First, we need to load the data into the notebook:
* geo_rain_df is a dataset with data from 1881 to 2019 that contains the average amount of rainfall for each German state and entire Germany.
* geo_air_df is a dataset with data from 1881 to 2019 that contains the average temperature per year for each German state and entire Germany.

In [3]:
# Load data into pandas DataFrame
#geo_rain_df = pd.read_csv('data/rainGermanyHistorical.csv', sep=';', header=1, index_col='Jahr') # Loads data into a so called DataFrame which is similar to an Excel sheet
geo_air_df =  pd.read_csv('data/airGermany_historical.csv', sep=';', header=1, index_col='Jahr')

In [None]:
# Prepare DataFrame
geo_rain_df.replace(" ", "", inplace=True) # replaces white spaces with nothing in entire DataFrame
geo_air_df.replace(" ", "", inplace=True)

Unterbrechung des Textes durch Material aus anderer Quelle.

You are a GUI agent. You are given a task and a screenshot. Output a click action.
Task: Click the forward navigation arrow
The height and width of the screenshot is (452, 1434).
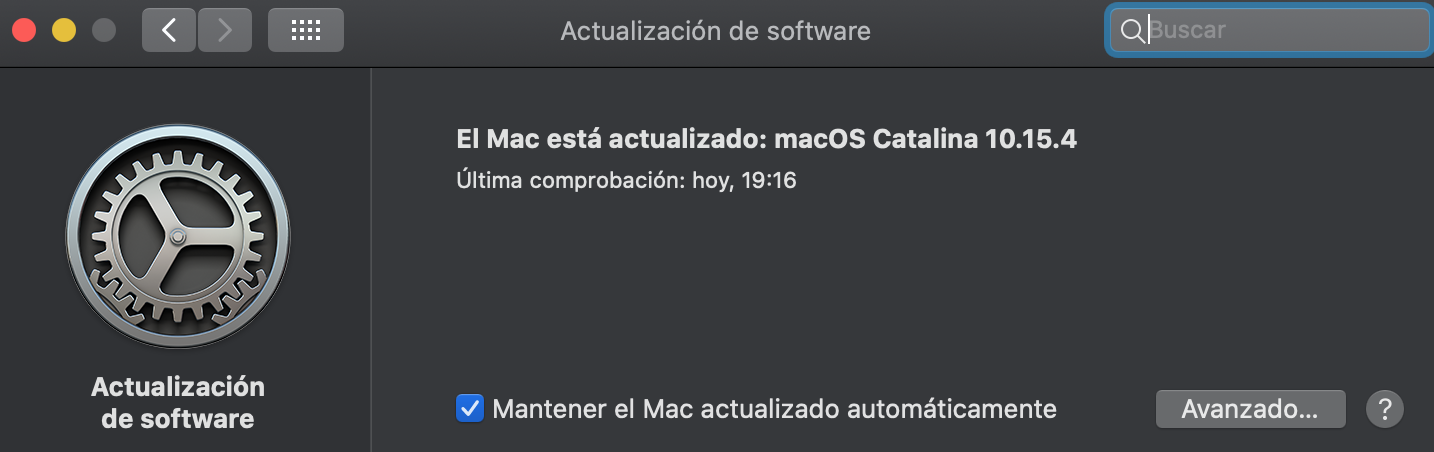pyautogui.click(x=225, y=30)
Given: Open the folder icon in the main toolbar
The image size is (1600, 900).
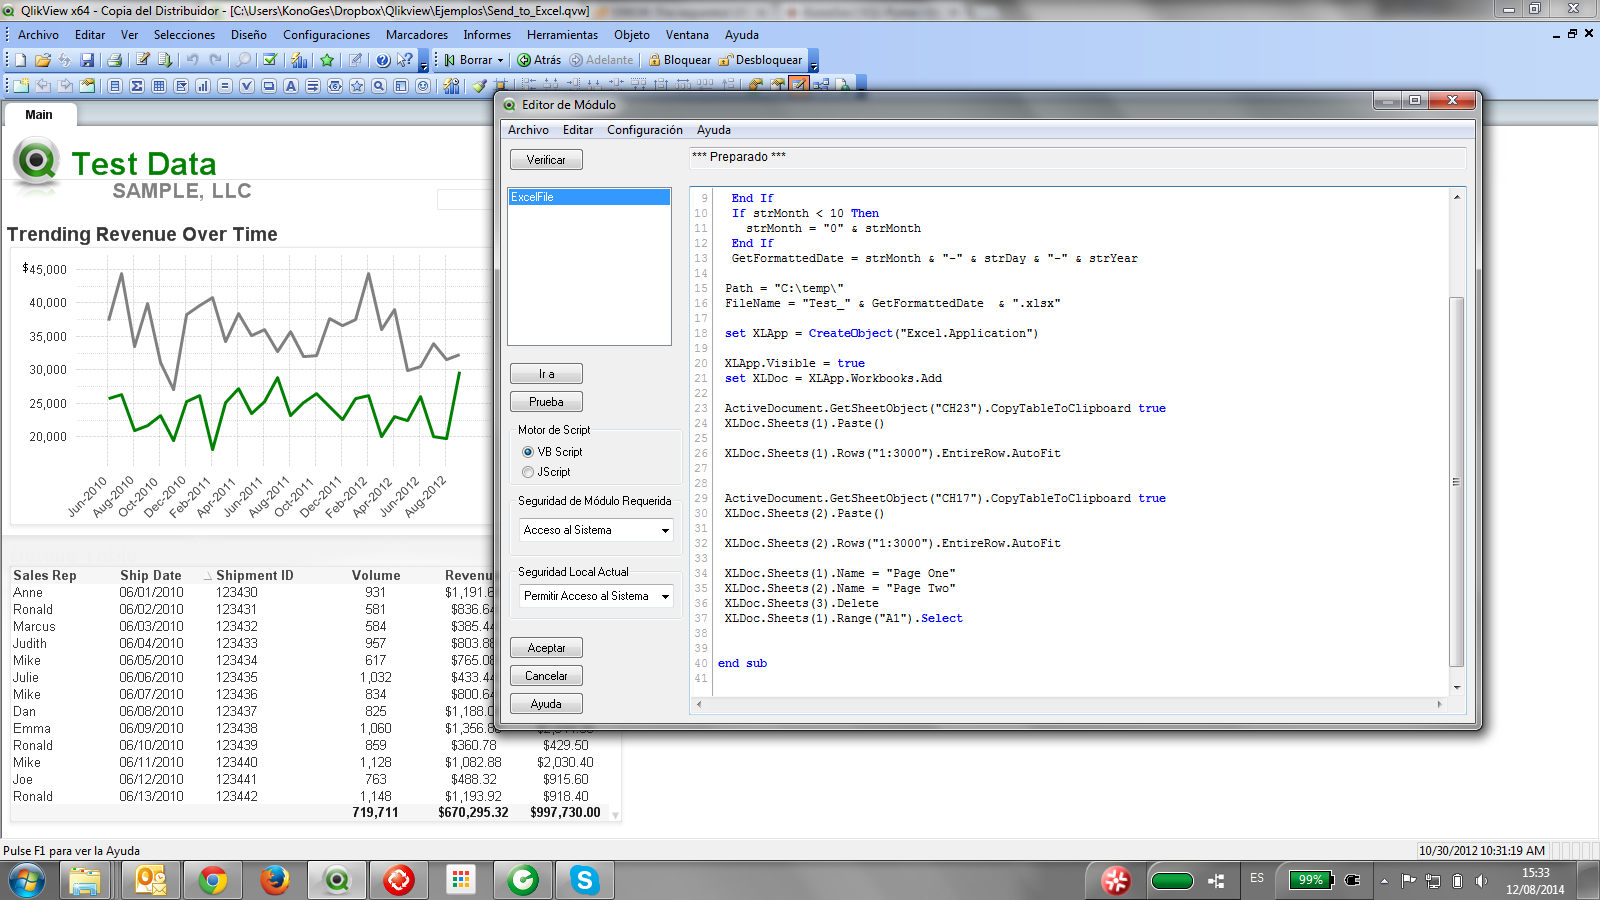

# Drop column "Jahr.1" containing the string "year" and the empty one at the end
geo_rain_df.drop(labels=["Jahr.1", "Unnamed: 19"], axis=1, inplace=True) # .drop() is used to remove the columns along the axis 1, which are the columns
geo_air_df.drop(labels=["Jahr.1", "Unnamed: 19"], axis=1, inplace=True) # inplace means that the operation is performed on the actual DataFrame itself, not on a copy

In [None]:
geo_rain_df

In [None]:
geo_rain_df.plot()

In [None]:
geo_rain_df.rolling(40, 3).mean().plot.bar()

In [None]:
geo_rain_df.T.plot.bar()


# 1.) Visualizing rain and temperature raw and smothed 

In [None]:
def visualize(x_air_iterable, y_air_iterable, x_rain_iterable, y_rain_iterable, col_title=None,
              rolling_window_size=40, mov_avg=True, reg=True, pred_year=None) -> None:
    """
    Creates a plot for weather and rainfall data using matplotlib.
    It also creates a moving average and a polynomial regression of degree 2 from the data.
    """

    # Prepare X-values according to pred_year if pred_year is higher than both max x values
    if pred_year and (pred_year > min(max(x_air_iterable), max(x_rain_iterable))):
        # Generates additional x values for all the year to be predicted
        x_air_extension = [i+max(x_air_iterable)+1 for i in range(pred_year-max(x_air_iterable))]
        x_rain_extension = [i+max(x_rain_iterable)+1 for i in range(pred_year-max(x_rain_iterable))]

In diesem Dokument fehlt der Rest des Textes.